Ellie Goulding has started to acknowledge that she is "good" at writing pop songs.
The 36-year-old singer shot to fame more than a decade ago with hits such as 'Starry Eyed' but went on to experiment with various sounds over the years and explained upon the release of her fourth album 'Higher than Heaven' that the "purpose" of the pop genre is escapism.
She told NME: "My new thing is acknowledging the things I’m good at, and I’m good at writing pop songs. I’ve made a classical album, I’ve made electronic music and I regularly give my vocal away to producers like Four Tet. There are so many genres of music that I’ve been lucky to explore but when it comes down to it, I really just love making big pop songs that you hear on the radio. We forget that the purpose of pop is to escape. I realised that a lot of the songs that brought me joy when I was younger were the ones that made me want to move my body. I didn’t know what the lyrics meant, but I’d sing along anyway."
The 'By the End of the Night' hitmaker went on to add that whilst it wasn't her "intention" to make an album that would make people "forget their worries", it was what was needed following the "bizarre" times of the COVID-19 lockdowns.
She added: "I didn’t intentionally make an album that people can dance to and forget their worries, it’s just what we needed to do for ourselves coming out of a really bizarre, surreal time. My first album ‘Lights’ was so heavily interpreted and analysed, it made me think that I was supposed to be doing something that perhaps wasn’t in my instincts. I was writing all the songs myself so people assumed they must all be deep and meaningful. A lot of those songs [on ‘Lights’] were about stuff I’d gone through, but it was also a love letter to the electronic music that I grew up listening to.”

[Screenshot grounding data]
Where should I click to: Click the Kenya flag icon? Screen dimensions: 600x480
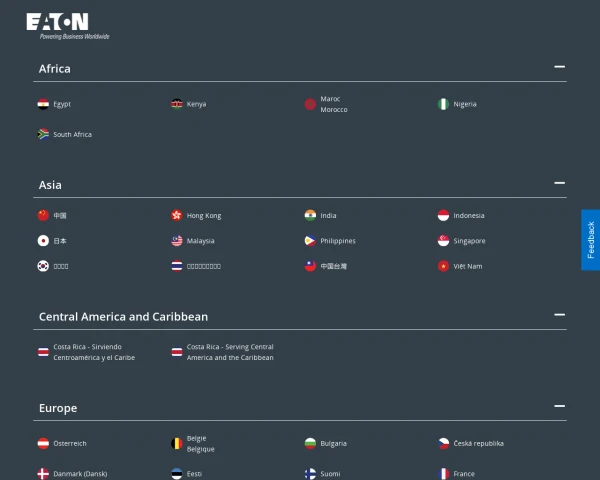pyautogui.click(x=177, y=104)
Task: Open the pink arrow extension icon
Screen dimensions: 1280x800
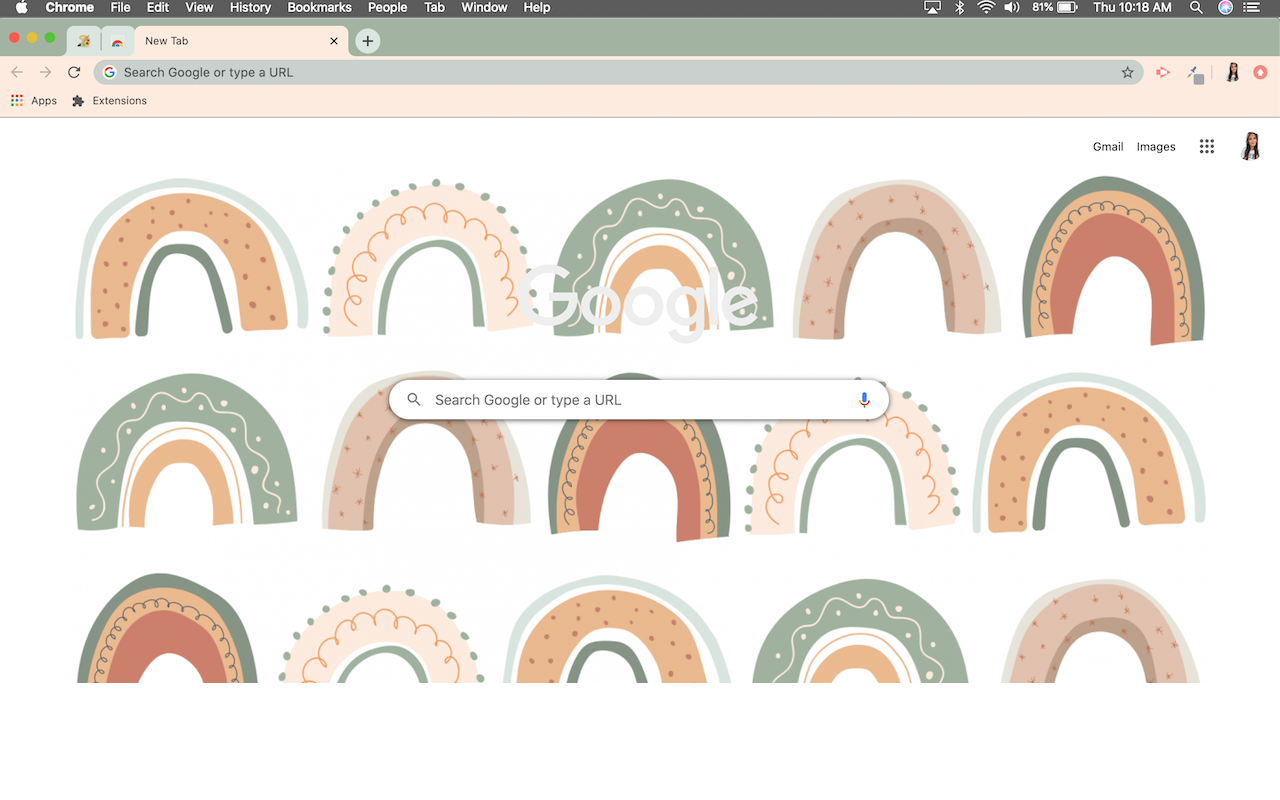Action: pyautogui.click(x=1162, y=72)
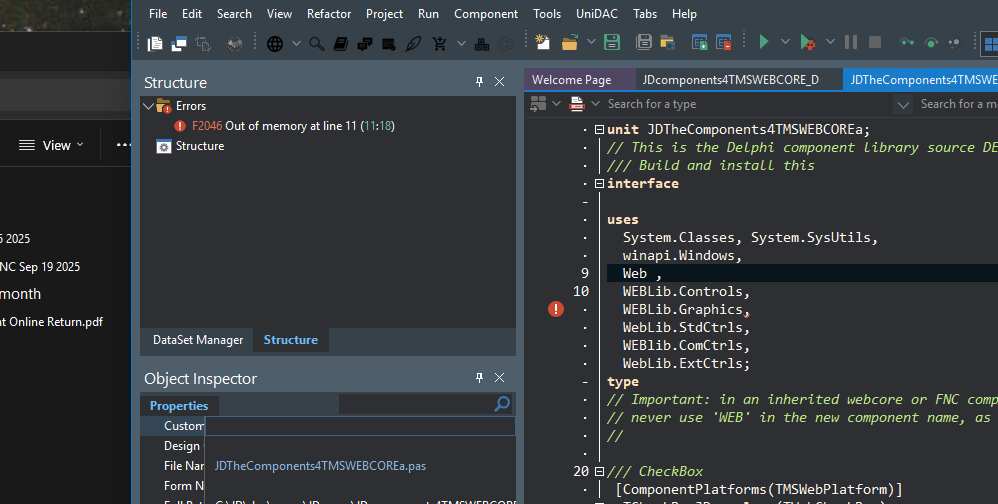This screenshot has width=998, height=504.
Task: Click the New Items star icon
Action: click(542, 43)
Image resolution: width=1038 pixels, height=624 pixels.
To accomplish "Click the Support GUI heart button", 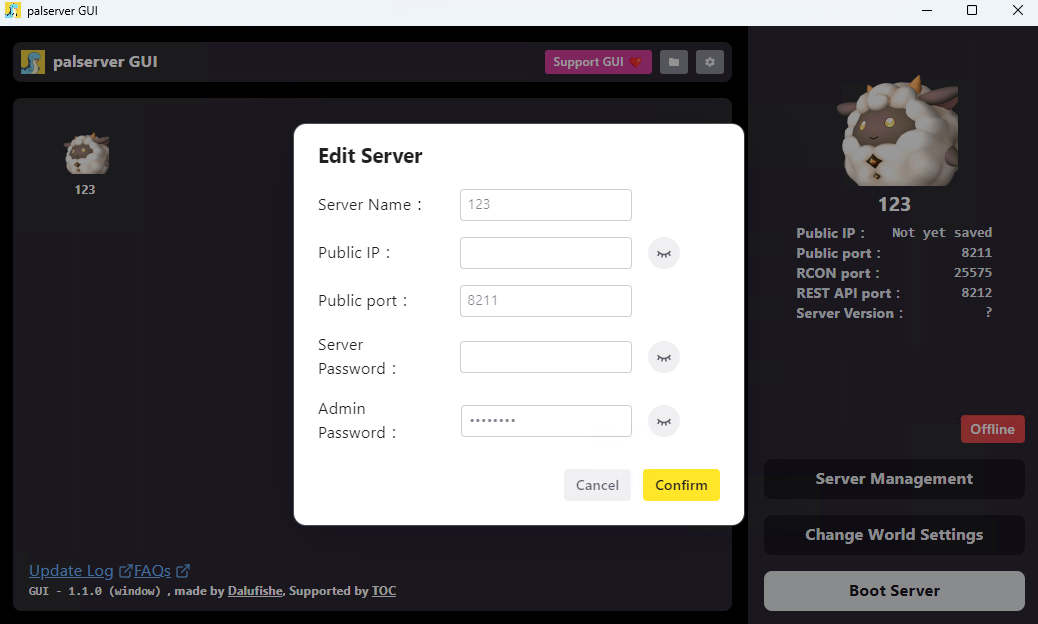I will tap(598, 62).
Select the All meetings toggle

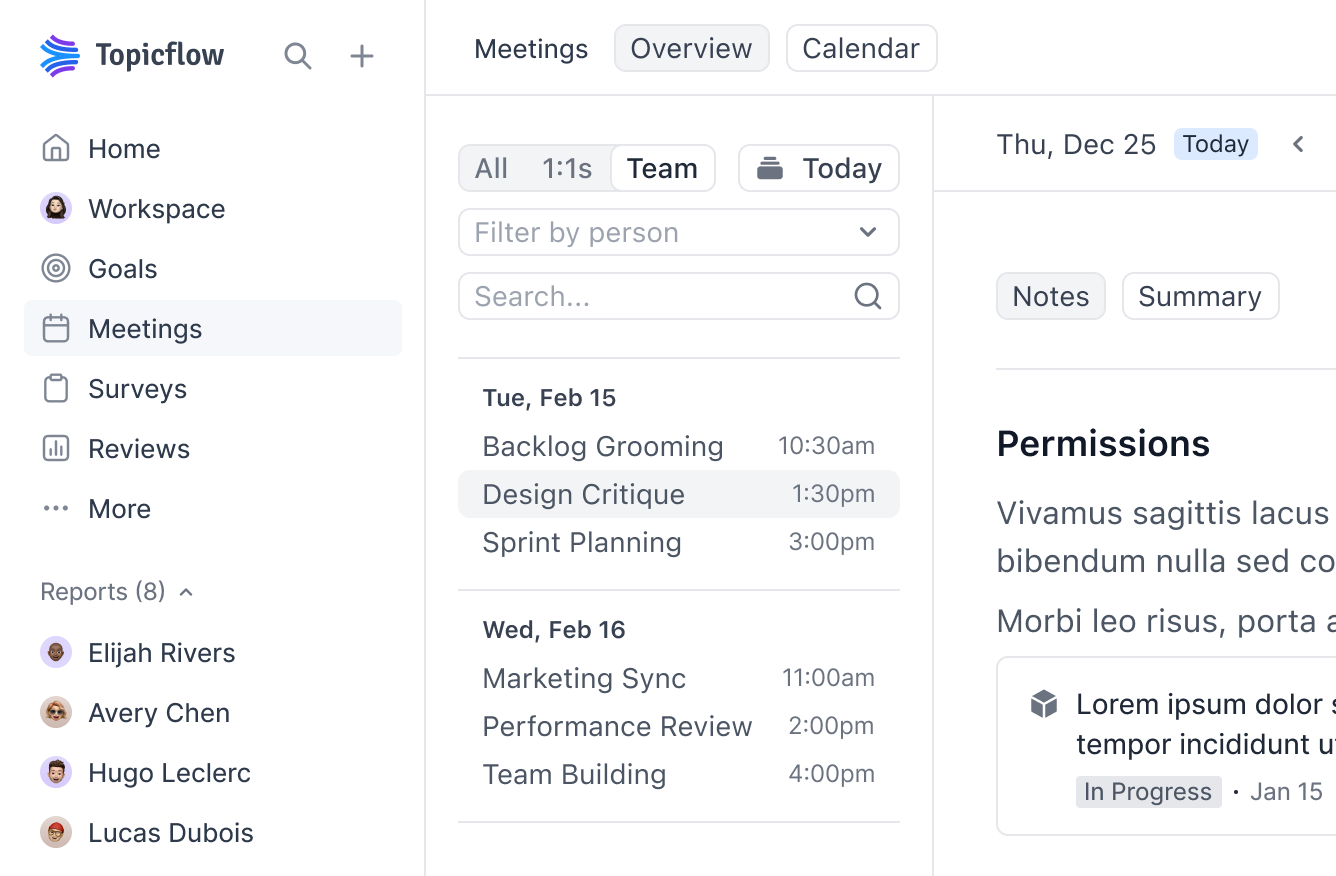(491, 168)
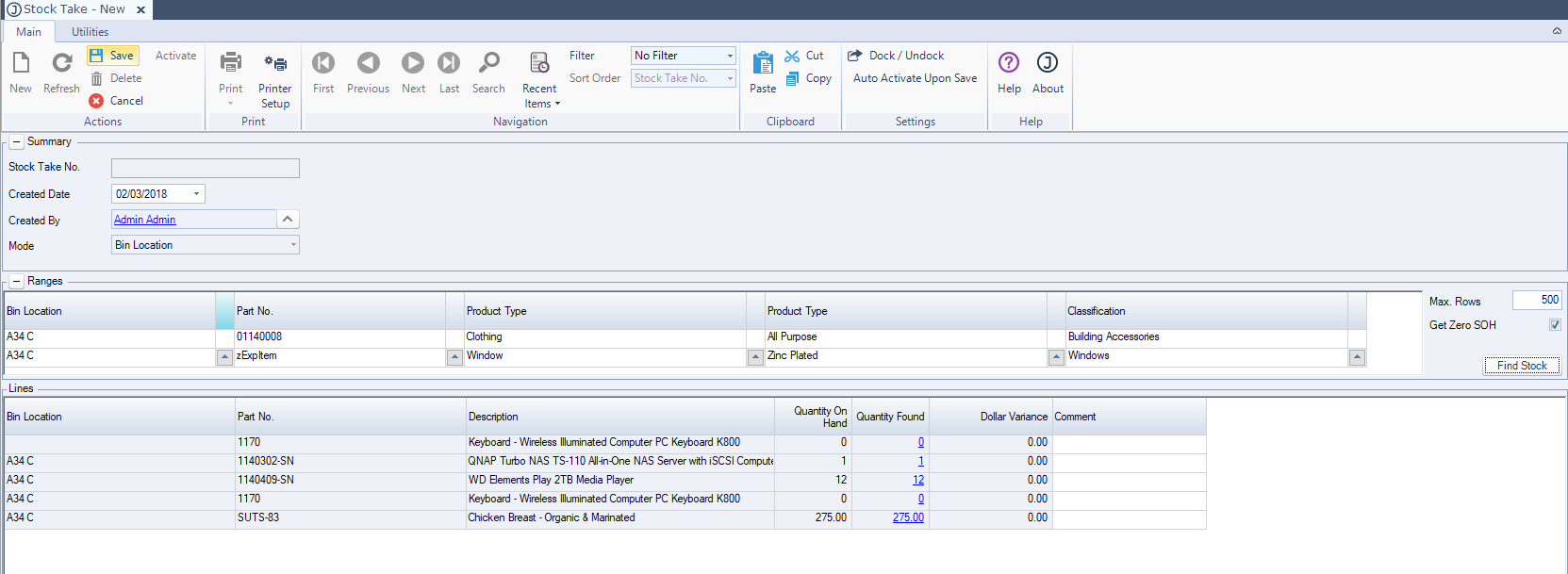Open the Mode dropdown
Viewport: 1568px width, 574px height.
[x=293, y=245]
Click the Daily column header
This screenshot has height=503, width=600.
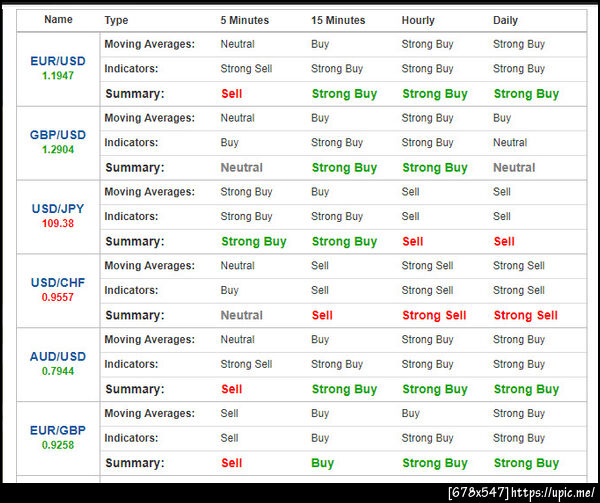505,20
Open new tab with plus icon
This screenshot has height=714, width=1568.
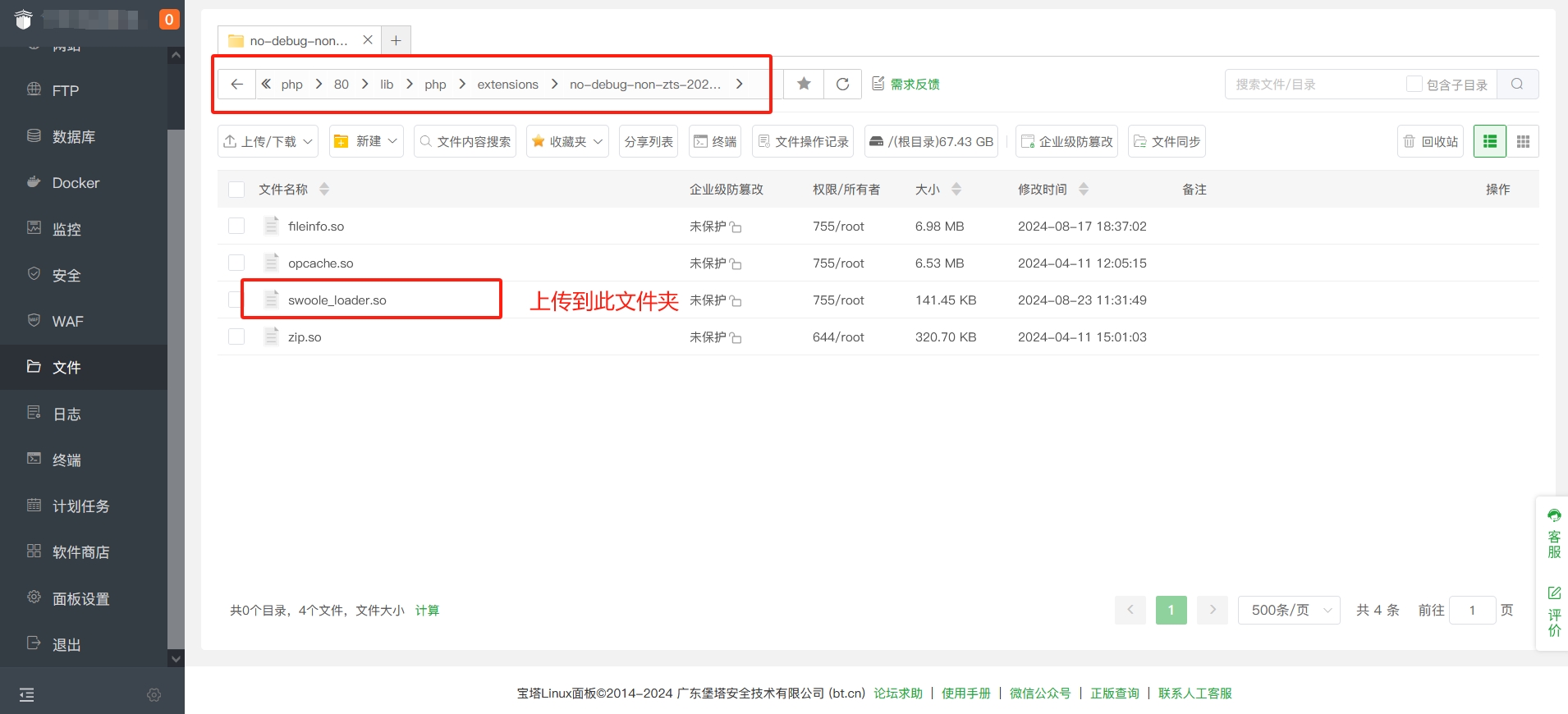[396, 40]
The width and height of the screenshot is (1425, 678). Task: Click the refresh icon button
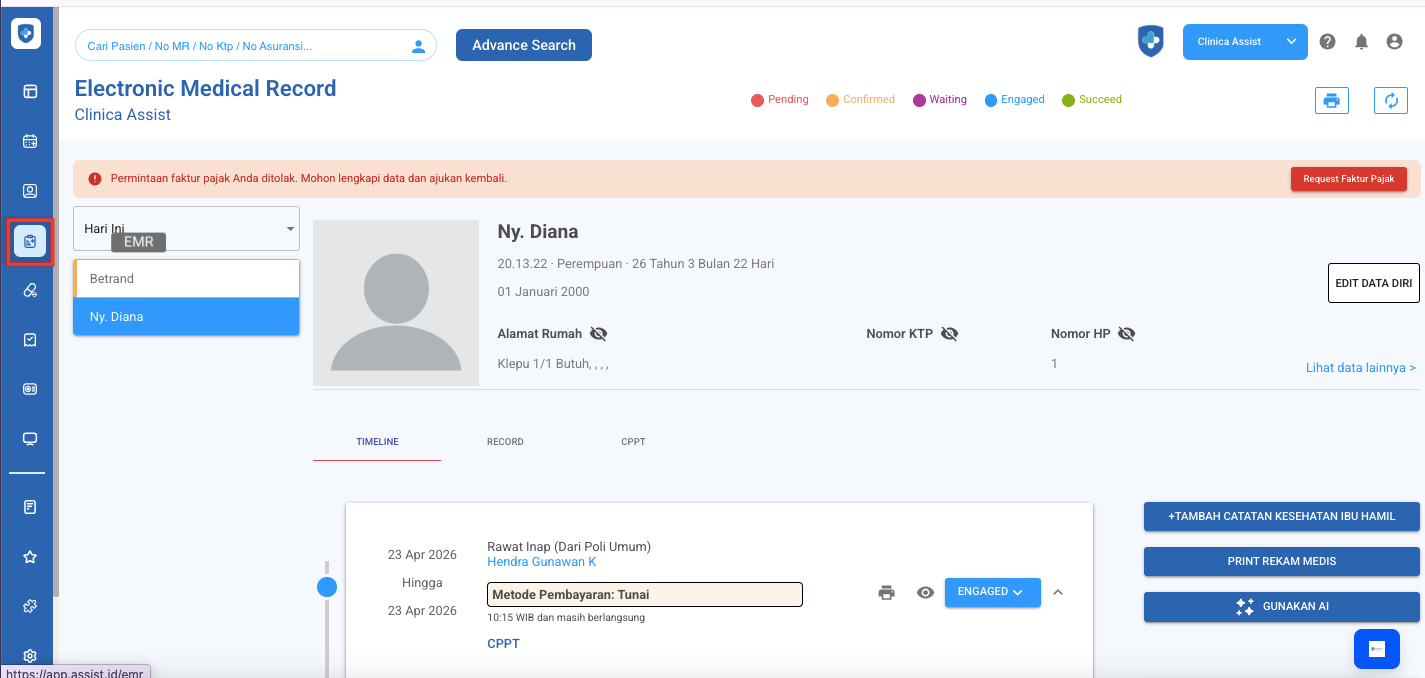(x=1390, y=100)
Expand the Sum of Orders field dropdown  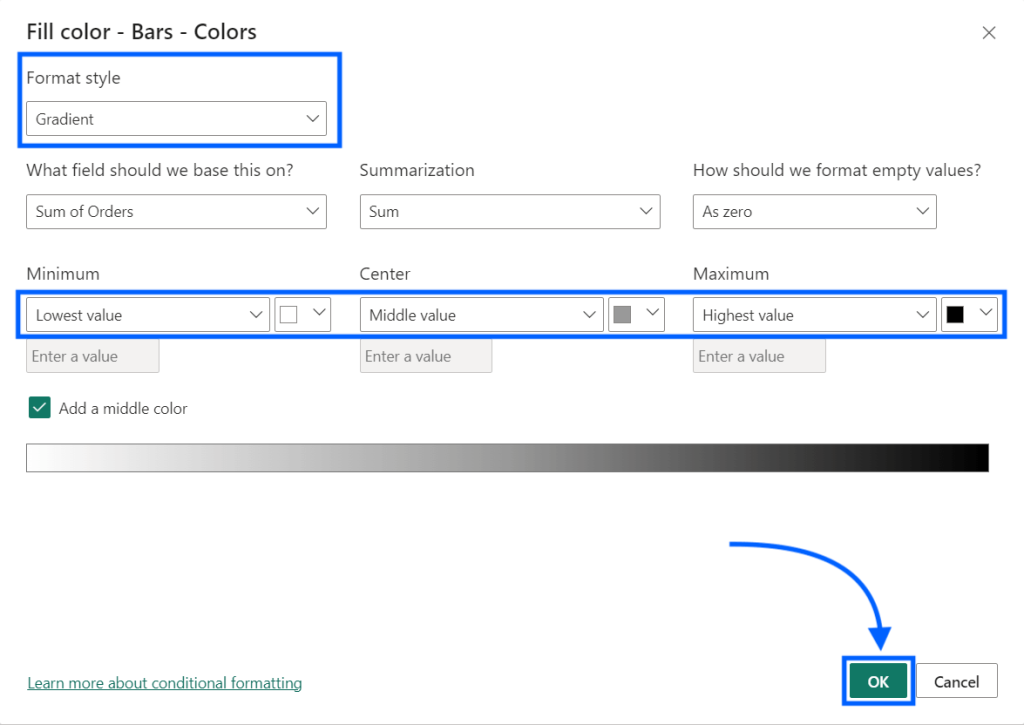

▶ _Work to be completed_: Decide whether each statement agrees with the Ellie Goulding article, answering yes or no and quoting the deciding words: (a) 'Higher than Heaven' is her fourth album; (b) she says she deliberately set out to make an album people could dance to; (c) she has made a classical album. The records play no role in this work.

▶ _Answer section_:
(a) Yes: "the release of her fourth album 'Higher than Heaven'"
(b) No: "I didn’t intentionally make an album that people can dance to and forget their worries"
(c) Yes: "I’ve made a classical album"